[Stored items]
______

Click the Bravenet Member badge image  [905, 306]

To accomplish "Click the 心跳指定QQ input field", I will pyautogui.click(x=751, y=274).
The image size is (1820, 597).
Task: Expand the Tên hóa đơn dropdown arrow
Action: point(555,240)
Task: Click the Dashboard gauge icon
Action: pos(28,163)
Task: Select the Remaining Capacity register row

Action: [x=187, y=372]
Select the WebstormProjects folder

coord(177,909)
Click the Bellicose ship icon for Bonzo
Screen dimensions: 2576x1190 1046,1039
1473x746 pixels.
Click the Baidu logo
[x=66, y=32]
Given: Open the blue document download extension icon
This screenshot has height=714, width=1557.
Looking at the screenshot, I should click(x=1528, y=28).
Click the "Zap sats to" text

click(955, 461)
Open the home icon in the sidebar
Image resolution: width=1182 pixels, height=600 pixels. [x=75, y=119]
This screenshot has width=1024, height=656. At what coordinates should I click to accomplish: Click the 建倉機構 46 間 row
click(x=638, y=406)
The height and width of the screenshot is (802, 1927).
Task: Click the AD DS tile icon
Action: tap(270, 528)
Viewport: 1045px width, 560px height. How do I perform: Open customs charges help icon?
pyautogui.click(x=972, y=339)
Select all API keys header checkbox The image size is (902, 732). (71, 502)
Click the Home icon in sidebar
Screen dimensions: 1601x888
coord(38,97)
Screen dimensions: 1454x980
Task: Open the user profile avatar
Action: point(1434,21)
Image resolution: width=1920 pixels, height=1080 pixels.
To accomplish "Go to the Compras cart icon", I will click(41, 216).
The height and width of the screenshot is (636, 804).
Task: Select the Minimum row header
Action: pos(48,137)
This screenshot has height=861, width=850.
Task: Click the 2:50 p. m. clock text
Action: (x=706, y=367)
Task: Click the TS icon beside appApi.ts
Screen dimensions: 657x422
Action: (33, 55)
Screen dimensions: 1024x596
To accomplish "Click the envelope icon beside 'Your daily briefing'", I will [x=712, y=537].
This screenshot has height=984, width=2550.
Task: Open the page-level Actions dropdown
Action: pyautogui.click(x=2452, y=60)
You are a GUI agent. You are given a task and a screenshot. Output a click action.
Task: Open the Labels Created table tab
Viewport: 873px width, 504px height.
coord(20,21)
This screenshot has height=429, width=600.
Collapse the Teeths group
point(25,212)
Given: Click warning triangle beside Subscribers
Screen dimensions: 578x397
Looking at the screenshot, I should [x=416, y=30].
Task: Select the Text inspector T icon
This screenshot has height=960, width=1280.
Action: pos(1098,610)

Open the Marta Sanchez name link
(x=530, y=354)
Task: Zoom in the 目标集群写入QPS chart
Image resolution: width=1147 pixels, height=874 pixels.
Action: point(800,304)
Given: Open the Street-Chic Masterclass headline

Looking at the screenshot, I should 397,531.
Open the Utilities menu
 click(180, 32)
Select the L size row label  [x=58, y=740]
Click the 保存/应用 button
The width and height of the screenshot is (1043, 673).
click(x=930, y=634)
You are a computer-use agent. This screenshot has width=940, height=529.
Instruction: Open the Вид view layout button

______

• [PROBLEM DESCRIPTION]: Up to and including the last line above, starting with the line that contains "Select the L", return each line exactly and nothing else.

• [ANSWER FOR THIS EXERCISE]:
Select the L size row label  [x=58, y=740]
Click the 保存/应用 button
The width and height of the screenshot is (1043, 673).
click(x=930, y=634)
You are a computer-use agent. This screenshot has width=940, height=529.
Instruction: Open the Вид view layout button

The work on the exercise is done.